Qatar Airways Cargo’s expansion has been extraordinary. The airline initiated regular operations to key destinations like Amsterdam, Chennai, and New Delhi, and today, it serves more than 160 belly-hold destinations alongside over 70 freighter destinations.

The fleet consists of two Boeing 747-8 freighters, two Boeing 747-400 freighters, 26 Boeing 777 freighters, and one Airbus A310 freighter. In addition, they’ve established an extensive road feeder service (RFS) network, enhancing their connectivity and reach.

Setting Global Standards

Qatar Airways Cargo is not only about scale but also quality.

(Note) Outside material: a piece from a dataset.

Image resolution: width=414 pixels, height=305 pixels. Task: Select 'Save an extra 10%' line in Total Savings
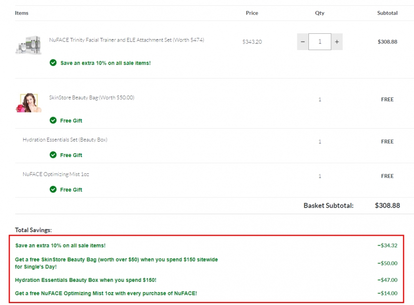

The company has made substantial investments in its products, services, quality handling, infrastructure, facilities, personnel, and procedures at each of its destinations, ensuring high operating standards for cargo transportation.

These efforts have been recognized through the International Air Transport Association (IATA) statistics, positioning Qatar Airways as a dominant player in the air cargo industry.

Facing Market Challenges

Qatar Airways Cargo acknowledges the challenges posed by the ever-evolving global air cargo market. The market conditions are indeed demanding, but with their extensive network, they embrace these challenges creatively.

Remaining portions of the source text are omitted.